Publisher: Zaffre (Trade Paperback – 4 February 2021)
Series: Standalone/Book One
Length: 422 pages
My Rating: 4 out of 5 stars
2021 is definitely proving to be a great year for debut novels and one of the most intriguing examples of this is the fantastic murder mystery, The Art of Death by David Fennell.
Death is an art, and he is the master . . .
Three glass cabinets appear in London’s Trafalgar Square containing a gruesome art installation: the floating corpses of three homeless men. Shock turns to horror when it becomes clear that the bodies are real.
The cabinets are traced to @nonymous – an underground artist shrouded in mystery who makes a chilling promise: MORE WILL FOLLOW.
Eighteen years ago, Detective Inspector Grace Archer escaped a notorious serial killer. Now, she and her caustic DS, Harry Quinn, must hunt down another.
As more bodies appear at London landmarks and murders are livestreamed on social media, their search for @nonymous becomes a desperate race against time. But what Archer doesn’t know is that the killer is watching their every move – and he has his sights firmly set on her . . .
He is creating a masterpiece. And she will be the star of his show.

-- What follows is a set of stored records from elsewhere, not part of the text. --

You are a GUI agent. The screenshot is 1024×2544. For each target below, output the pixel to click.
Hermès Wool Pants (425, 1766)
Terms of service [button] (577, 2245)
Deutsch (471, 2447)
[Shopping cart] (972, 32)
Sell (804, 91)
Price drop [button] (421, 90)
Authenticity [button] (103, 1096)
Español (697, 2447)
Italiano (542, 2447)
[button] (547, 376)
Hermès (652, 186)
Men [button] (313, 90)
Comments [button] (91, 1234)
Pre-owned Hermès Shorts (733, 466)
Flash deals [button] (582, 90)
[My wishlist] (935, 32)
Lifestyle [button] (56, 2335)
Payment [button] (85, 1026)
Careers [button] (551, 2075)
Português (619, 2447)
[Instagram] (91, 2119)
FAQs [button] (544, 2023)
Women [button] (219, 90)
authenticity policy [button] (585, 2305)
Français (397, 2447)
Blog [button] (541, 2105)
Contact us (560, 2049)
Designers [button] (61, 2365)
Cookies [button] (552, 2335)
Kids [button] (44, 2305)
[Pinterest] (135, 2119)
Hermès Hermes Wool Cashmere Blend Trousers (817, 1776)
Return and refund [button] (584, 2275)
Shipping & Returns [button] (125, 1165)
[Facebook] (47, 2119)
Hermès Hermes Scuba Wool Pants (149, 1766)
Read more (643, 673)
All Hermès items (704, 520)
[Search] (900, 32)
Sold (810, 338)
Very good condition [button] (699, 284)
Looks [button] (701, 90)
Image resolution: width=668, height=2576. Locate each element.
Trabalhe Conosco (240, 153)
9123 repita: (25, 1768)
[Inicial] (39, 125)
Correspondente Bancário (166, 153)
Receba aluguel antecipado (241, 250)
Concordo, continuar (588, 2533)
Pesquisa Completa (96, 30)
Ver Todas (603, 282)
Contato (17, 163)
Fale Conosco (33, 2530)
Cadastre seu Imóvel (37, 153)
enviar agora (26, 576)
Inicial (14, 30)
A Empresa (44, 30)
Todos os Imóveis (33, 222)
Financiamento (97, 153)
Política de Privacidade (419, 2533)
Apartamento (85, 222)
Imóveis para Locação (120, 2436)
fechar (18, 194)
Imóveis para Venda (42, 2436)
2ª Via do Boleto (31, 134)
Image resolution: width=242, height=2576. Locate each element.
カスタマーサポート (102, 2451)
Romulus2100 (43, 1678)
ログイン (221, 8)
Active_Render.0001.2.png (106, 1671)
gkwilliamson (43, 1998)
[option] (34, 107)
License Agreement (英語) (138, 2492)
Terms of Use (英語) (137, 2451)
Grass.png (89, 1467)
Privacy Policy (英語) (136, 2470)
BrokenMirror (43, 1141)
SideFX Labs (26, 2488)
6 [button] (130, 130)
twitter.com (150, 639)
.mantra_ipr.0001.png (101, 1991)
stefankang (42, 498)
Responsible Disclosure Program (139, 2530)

This first book from Fennell ended up being quite an enjoyable and intriguing read as this new author has come up with a compelling and dark murder mystery with some great surprises to it. I was lucky enough to receive a copy of this book a few weeks ago and became quite intrigued by the plot synopsis and the extremely cool cover art by Nick Stearn. I had a fun time getting through it, thanks to the captivating group of characters and clever mystery it contained, and this ended up being a fantastic novel to check out.
At the centre of this fantastic debut novel is a rather good mystery that revolves around a callous and inventively deranged serial killer who kidnaps and kills people in order to feature them in his art show. The Art of Death’s story follows this case from the discovery of the first three bodies, contained in a gruesome art display in Trafalgar Square, to its epic conclusion after the police engage in a lengthy investigation. This proved to be a complex and exciting investigation, as the police characters are constantly one step behind the brilliant and sadistic killer as he works to finish off his masterpiece. This results in a thrilling storyline as the police are forced to rush around and try to save the potential victims once the killer starts broadcasting their upcoming deaths online. Fennell makes excellent use of multiple character perspectives to show off the various sides of this case, whether it be the police investigation or the killer’s sick plans as they kidnap several people from around London with the help of social media. Fennell also adds an extra layer to the story when the killer starts to deliberately target and mess with the protagonist of the story in an attempt to draw them into his web. All of this leads to a fantastic and intense conclusion, and I loved some of the twists that Fennell introduced into the story, including some misleading suspects and compelling circumstances. I had an awesome time getting to the bottom of this dark and disturbing case and I thought that this was a great first mystery from this new author.
The best parts of this great novel were some of the distinctive and damaged characters featured throughout. The most notable are probably the protagonist, Detective Inspector Grace Archer and the antagonist, the serial killer/artist known as @nonymous. I thought that the character of Archer was an impressive cop protagonist, a no-nonsense, recently promoted female DI who takes the lead in the case over less capable colleagues. Archer proves to be a great central character of this book, and I enjoyed seeing her attempt to balance this trying case with her own complex personal life and the distain of several of her colleagues who she has previously alienated with a police corruption case. Fennell also works in a compelling angle which reveals that Archer was herself a survivor of a serial killer when she was younger, something which still haunts her to this day. This proved to be an intriguing facet of Archer’s character and one that impacts her role in the main case, although I think that it could have been worked into the main story a little better.
I also very much enjoyed the main antagonist, @nonymous, and Fennell did a fantastic job coming up with a vile and irredeemable killer. @nonymous is essentially an evil, murderous Banksy who stalks his prey through social media and live-streams his killings as a form of art. I found myself really disliking this character due to his ego, his belief in his artistic “genius” and the way he ruthlessly preys on people with low esteem, especially as you see several terrible sequences from his point of view. However, this worked well in the context of the book, as the reader cannot wait to see him fail, and it really amps up the anticipation in the story. I also appreciated the way in which the killer becomes obsessed with the protagonist and it adds a great additional edge to their story. I was able to predict who the killer was early in the novel, despite a couple of clever attempts from Fennell to throw the reader off the trail. Still, the author sets the reveal up really well and final confrontation between @nonymous and the protagonists is thrilling and suspenseful. Overall, this was an amazing use of characters, and I appreciate the complex protagonist and killer that the author created.
The Art of Death is an awesome debut murder mystery from new author David Fennell which I had a fantastic time reading. Thanks to this book’s compelling mystery and clever characters readers will quickly become engrossed in the fantastic story and will have fun seeing how the case comes to an end. I look forward to seeing what Fennell comes up with next, especially if he reuses the intriguing protagonist introduced in his amazing debut.